- Work order -
Nothing but the lines from the one with "September 2013 (361, 1746)" through the end of the listing below should appear in your reply, each copied exactly.

- Data shown -
[Start of Attachment]

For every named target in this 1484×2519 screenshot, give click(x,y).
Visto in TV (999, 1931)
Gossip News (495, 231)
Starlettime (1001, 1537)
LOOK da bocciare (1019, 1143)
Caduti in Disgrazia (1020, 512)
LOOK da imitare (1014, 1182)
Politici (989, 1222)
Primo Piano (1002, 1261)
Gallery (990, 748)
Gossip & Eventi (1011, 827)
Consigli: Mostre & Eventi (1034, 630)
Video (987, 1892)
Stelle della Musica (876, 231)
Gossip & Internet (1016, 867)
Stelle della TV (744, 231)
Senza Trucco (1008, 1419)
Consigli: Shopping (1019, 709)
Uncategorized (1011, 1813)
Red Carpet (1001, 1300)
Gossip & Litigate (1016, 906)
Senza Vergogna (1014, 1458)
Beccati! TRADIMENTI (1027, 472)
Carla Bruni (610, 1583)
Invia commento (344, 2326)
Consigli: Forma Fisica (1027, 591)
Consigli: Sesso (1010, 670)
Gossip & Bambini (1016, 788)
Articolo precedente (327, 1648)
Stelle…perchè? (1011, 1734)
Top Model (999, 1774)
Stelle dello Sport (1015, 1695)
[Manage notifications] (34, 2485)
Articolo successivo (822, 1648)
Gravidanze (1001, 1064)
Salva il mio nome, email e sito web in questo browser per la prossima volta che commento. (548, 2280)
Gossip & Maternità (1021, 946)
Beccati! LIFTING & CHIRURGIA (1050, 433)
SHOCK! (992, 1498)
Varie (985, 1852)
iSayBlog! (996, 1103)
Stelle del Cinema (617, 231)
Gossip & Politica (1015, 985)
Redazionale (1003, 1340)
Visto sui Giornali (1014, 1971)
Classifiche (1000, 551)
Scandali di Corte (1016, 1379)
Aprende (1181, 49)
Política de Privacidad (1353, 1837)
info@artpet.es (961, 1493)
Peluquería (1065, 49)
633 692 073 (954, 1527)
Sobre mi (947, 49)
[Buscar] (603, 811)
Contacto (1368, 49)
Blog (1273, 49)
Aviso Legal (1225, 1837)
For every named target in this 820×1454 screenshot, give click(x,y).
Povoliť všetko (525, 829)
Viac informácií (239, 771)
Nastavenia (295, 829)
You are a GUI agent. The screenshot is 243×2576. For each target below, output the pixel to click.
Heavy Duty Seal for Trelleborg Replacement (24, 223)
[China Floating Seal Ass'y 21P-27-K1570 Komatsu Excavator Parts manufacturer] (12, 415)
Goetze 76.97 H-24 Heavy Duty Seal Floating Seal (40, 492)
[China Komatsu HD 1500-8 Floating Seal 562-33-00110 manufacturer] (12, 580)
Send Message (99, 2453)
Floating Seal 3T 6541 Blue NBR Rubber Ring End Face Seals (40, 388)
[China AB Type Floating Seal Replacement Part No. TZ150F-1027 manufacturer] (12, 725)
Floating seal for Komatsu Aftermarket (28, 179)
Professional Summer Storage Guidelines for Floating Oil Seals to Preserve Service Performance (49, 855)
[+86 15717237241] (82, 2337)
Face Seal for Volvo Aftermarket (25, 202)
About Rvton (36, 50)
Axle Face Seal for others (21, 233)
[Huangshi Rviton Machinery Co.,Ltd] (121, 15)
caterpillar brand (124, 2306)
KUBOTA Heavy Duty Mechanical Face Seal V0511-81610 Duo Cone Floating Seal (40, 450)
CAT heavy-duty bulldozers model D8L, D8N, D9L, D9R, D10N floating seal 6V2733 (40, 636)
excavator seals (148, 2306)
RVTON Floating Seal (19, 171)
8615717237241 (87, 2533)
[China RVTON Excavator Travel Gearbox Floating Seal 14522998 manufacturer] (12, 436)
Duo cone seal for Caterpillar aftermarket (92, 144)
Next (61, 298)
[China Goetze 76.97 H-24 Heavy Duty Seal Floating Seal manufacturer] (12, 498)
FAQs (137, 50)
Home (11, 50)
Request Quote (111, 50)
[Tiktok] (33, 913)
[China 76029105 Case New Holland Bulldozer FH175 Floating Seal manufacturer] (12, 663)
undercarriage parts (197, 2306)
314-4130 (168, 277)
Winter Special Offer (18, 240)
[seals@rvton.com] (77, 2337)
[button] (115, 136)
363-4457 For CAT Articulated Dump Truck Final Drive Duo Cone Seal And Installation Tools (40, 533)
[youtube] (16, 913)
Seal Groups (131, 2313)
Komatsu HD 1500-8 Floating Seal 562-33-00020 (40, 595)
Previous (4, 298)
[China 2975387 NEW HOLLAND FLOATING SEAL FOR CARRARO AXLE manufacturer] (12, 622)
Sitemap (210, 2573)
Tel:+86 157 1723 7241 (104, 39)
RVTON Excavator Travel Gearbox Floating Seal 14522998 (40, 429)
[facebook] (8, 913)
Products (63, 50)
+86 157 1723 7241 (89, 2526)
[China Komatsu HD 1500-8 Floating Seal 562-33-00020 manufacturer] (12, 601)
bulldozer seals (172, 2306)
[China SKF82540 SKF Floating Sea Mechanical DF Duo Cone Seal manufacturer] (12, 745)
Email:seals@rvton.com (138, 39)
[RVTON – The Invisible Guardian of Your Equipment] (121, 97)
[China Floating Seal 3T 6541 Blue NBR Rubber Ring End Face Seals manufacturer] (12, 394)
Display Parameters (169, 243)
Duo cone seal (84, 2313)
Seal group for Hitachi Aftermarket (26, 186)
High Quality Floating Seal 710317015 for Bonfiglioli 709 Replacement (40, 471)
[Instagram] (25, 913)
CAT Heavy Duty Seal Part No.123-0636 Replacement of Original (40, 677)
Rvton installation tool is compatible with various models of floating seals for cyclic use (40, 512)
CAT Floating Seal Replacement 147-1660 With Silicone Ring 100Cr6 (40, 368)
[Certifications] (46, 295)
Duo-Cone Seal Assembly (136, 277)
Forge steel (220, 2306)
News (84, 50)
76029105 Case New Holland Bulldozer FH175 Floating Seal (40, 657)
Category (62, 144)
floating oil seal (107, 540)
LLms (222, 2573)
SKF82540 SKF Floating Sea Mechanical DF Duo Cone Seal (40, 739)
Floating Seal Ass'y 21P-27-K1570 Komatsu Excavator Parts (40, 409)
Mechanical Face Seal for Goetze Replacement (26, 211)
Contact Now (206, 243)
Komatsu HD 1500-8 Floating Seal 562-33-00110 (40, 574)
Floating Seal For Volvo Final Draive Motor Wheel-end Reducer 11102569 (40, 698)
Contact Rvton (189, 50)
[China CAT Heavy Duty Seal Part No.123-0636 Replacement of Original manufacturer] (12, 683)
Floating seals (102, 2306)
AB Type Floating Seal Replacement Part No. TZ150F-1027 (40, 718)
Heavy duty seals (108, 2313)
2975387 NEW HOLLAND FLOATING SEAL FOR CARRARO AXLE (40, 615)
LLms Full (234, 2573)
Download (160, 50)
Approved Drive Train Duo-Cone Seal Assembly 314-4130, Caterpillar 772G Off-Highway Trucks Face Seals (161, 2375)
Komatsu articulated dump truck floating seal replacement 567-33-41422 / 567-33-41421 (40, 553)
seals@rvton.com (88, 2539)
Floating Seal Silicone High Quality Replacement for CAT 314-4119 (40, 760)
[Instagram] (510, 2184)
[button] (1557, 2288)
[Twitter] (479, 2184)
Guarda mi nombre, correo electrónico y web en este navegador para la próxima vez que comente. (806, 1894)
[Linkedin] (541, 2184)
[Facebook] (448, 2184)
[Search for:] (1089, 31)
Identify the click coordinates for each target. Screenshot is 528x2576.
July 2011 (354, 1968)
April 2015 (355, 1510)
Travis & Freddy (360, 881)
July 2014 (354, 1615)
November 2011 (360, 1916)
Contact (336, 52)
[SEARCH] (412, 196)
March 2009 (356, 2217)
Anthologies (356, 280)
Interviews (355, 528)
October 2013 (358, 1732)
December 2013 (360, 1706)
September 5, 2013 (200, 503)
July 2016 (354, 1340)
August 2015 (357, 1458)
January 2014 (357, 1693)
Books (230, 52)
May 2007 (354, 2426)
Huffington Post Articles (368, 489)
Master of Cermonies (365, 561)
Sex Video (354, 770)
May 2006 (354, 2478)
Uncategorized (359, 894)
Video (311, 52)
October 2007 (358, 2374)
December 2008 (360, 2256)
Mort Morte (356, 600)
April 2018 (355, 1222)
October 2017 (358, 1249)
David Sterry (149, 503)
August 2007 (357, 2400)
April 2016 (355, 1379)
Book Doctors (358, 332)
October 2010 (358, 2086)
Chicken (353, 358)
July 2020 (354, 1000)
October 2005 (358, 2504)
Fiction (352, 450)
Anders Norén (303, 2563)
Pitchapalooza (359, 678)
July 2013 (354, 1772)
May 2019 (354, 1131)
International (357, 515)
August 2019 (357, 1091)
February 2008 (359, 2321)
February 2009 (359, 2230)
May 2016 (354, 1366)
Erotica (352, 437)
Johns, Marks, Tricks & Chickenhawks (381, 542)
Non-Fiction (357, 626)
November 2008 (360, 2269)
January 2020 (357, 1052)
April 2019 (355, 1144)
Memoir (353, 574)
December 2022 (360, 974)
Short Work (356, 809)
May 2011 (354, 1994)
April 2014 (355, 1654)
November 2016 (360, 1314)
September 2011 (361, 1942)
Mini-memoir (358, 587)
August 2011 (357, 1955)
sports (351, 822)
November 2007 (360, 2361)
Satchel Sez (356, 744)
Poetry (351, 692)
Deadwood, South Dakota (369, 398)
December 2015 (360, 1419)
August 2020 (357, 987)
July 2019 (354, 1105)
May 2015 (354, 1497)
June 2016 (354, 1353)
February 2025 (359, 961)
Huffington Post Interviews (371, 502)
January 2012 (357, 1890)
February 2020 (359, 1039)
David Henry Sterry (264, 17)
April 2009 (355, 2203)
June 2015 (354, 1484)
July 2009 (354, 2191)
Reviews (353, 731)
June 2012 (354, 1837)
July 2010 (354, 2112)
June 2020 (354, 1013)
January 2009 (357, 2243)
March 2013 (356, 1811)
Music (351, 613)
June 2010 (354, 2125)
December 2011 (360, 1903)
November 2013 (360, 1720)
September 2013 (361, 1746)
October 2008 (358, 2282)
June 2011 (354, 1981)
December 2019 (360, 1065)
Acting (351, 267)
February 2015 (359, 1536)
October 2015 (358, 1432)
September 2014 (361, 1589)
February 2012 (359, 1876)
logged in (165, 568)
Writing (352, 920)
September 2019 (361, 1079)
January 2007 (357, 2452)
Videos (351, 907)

[End of Attachment]

- Response to the exercise -
September 2013 (361, 1746)
October 2008 (358, 2282)
June 2011 (354, 1981)
December 2019 (360, 1065)
Acting (351, 267)
February 2015 (359, 1536)
October 2015 (358, 1432)
September 2014 (361, 1589)
February 2012 (359, 1876)
logged in (165, 568)
Writing (352, 920)
September 2019 (361, 1079)
January 2007 (357, 2452)
Videos (351, 907)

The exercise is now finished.